From the April 1 McKinleyville Press:
By Elaine Weinreb
Press Staff Writer
On Tuesday, April 8, Trinidad residents will be voting on whether or not they want to continue their 1 percent municipal sales tax for another four years.
The Trinidad City Council is eager to have the measure passed and has formed a Tax Committee consisting of Julie Fulkerson, Don Ratzlaff, Richard Johnson and Don Zeman to pitch the tax to city residents. Fulkerson and Ratzlaff are on the council and Johnson is the Chair of the Planning Commission.
The tax was originally passed in 2004, when the city’s coffers were nearly empty as a result of a series of litigations with resident John Frame over a contested trail. The tax has since brought in between $120,000 and $150,000 per year, basically doubling the amount of money that the city was previously receiving from the state.
Without the special tax, the city would receive less than 1% of the state sales tax, an amount which would be about $113,000 for 2007-2008, according to a report prepared by the Tax Committee. With the special tax, the city would receive a total of $263,000.
The sales tax did indeed restore the city’s reserves. Fears that the tax would harm business and drive away tourists were unfounded, since business in the city increased by 50 percent and tourism increased by 70 percent, according to the Tax Committee’s report.
Tax proponents claim that most of the revenue is generated by tourists, rather than by residents. However, many people living outside the city limits are forced to pay the Trinidad sales tax, even though they do not have the opportunity to vote on it.
This is because merchants assess sales tax based on ZIP code, not street address. Between two and three thousand people share the 95570 ZIP code. but only 314 people live within the city limits, and they are the only ones who get to vote on the tax.

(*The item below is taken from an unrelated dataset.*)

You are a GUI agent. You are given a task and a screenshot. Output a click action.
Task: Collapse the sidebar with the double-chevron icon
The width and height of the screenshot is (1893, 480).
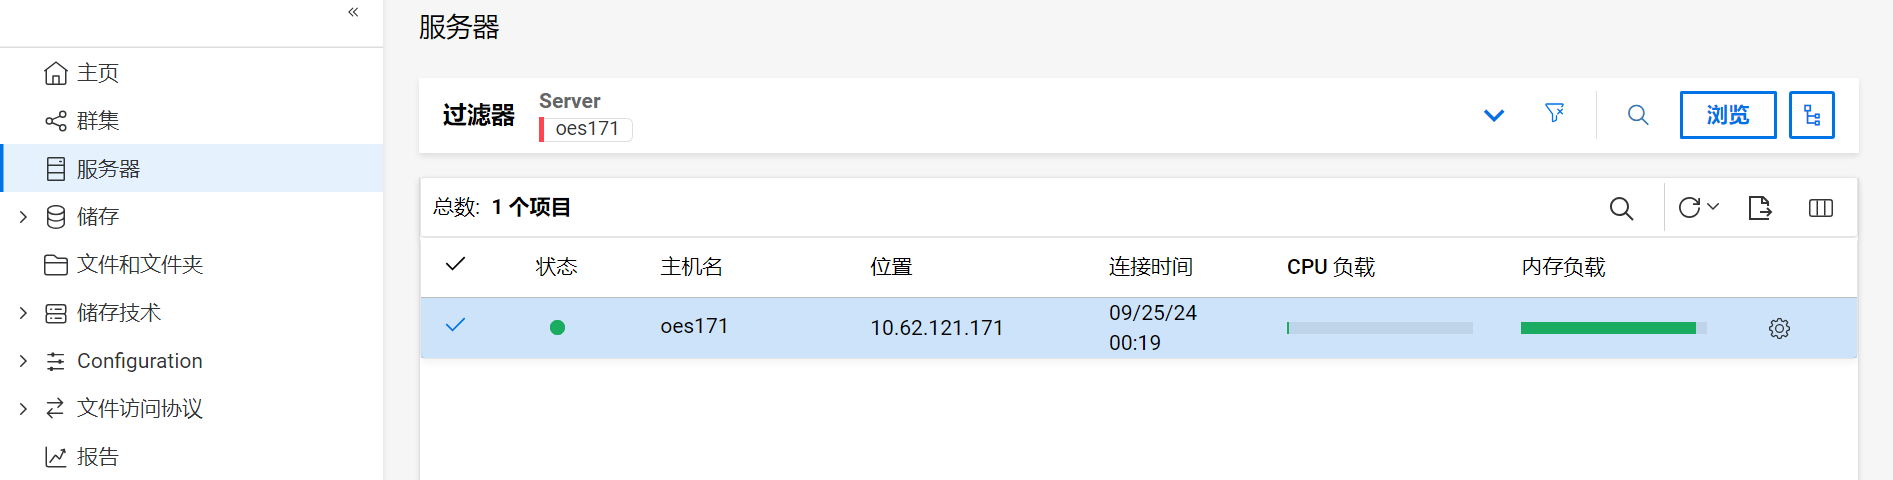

This situation has irritated many residents of Westhaven, Moonstone Beach, Moonstone Heights, Patrick’s Point and Big Lagoon, who all have 95570 ZIP codes.
“This is taxation without representation,” said Jan Brown, who lives outside the city limits. “We fought a revolution 200 years ago over this issue. Remember the Boston Tea Party?”
Sam Merryman of Moonstone Heights noted that when a 95570 resident buys a car – or a motor home – the city can end up with hundreds of dollars in sales taxes that don’t belong to it. The purchaser can retrieve the tax dollars, but it is a tedious, time-consuming process that can take up to a year, Merryman said.
Trinidad tax proponents say that the services provided by the city benefit the entire community. With the tax money, the city was able to acquire a new police station, get new firefighting equipment, protect beaches and maintain trails, construct a public restroom and start building a new library.
The sales tax protects the city against economic hard times, state and federal budget shortfalls, and cuts in grant funding, which pay for a large share of police, fire and road services. It can also be used to provide matching funds for grants, and provides a safety net against natural disasters.
This disturbs some city residents, who believed that the tax was intended for one purpose only – to rebuild the city’s reserves – and now fear that it will be a permanent part of the city budget.
“When they first passed this tax, they promised it was only going to last for four years, and now they want it to last indefinitely,” said Glenn Saunders, a long-time city resident and former mayor.
“I’m ambivalent about it,” said Dean Heyenga, another former mayor. “When I was the mayor, I was the instigator of this idea because the city was in such dire financial straits. But now the money is being used to run the government. It has become a lifeline for the city and will be needed forever.”
Unless extended, the special tax will end on Dec. 31, 2008.